Но если ты читаешь сообщения, это означает только одно.
Ты тоже без ума от меня.
— Я совершенно лишился рассудка, — говорю я, и наши губы снова сливаются вместе.
Но пока этот момент не стал жарче, пока она не оседлала меня так, как мне хочется, нам каким-то образом нужно успеть побывать в Центральном парке и на бейсбольном поле. Автомобиль останавливается, и мы идем по траве к бейсбольной площадке. Там сейчас идет очередная игра — сеть пиццерий против обувных бутиков. Я притягиваю Шарлотту ближе к себе.

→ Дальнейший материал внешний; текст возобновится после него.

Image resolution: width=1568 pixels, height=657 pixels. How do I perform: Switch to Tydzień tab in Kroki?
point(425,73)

— Но здесь, — говорю я, указывая на землю, — здесь я был огромным тупицей.
Она улыбается.
— Почему это?
— Потому что прямо здесь, сегодня, но чуть раньше …— я перевожу дыхание, готовясь открыть свое сердце. — Именно здесь женщина, которую я люблю, пожертвовала собой ради меня, — она ахает, когда я произношу слово на букву «Л». — Я должен был сказать, что люблю тебя. Мне следовало все рассказать тебе, — придвигаясь ближе, я прижимаюсь к ее лбу своим. — Я должен был признаться, что безумно люблю тебя и хочу, чтобы ты была моей. Меня практически убили твои слова о том, что это было всего лишь притворством.
— Спенсер, я сказала это не всерьез. Просто пыталась спасти ситуацию.

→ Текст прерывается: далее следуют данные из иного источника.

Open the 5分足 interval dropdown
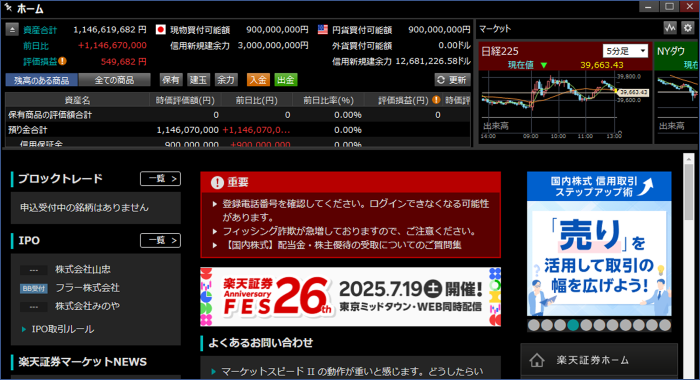The height and width of the screenshot is (380, 700). point(625,51)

— Теперь я это знаю. Я был дураком. Но, что Бог ни делает, все к лучшему. Видишь ли, только потеряв тебя, я понял, что готов на все, лишь бы быть с тобой. Ты моя единственная. Все это время ты была у меня под самым носом, и может показаться, что я влюбился всего за неделю, но это не так. Потому что мои чувства к тебе зрели на протяжении многих лет. И чтобы осознать это, мне потребовалось притвориться влюбленным. И самое главное — ты единственная женщина, которую я хочу любить, — я касаюсь кончиками пальцев ее щеки. Глаза Шарлотты счастливо блестят. Я узнаю эти эмоции, потому что сам чувствую то же самое. — Я уверен в этом, потому что ради тебя готов с удовольствием съедать всех зеленых мармеладных мишек, готов истязать себя, слушая вместе с тобой «Скрипача на крыше», пить по ночам безалкогольную «Маргариту» или пиво. Если ты устала или у тебя болит голова, я хочу относить тебя в постель. А еще я хочу заниматься с тобой любовью ночи напролет.
С ее приоткрывшихся губ слетает довольный вздох. Она хватается меня за ворот рубашки и притягивает ближе.
— Сегодня у меня не болит голова. И я тоже хочу заниматься этим ночи напролет. Я тоже хочу всего этого, потому что нарушила главное правило. Я так сильно люблю тебя, что готова наплевать на несвежее дыхание и целоваться с тобой по утрам. Я готова выскребать майонез из твоих бутербродов, если кто-то добавит его туда по ошибке, —говорит она, глядя мне в глаза.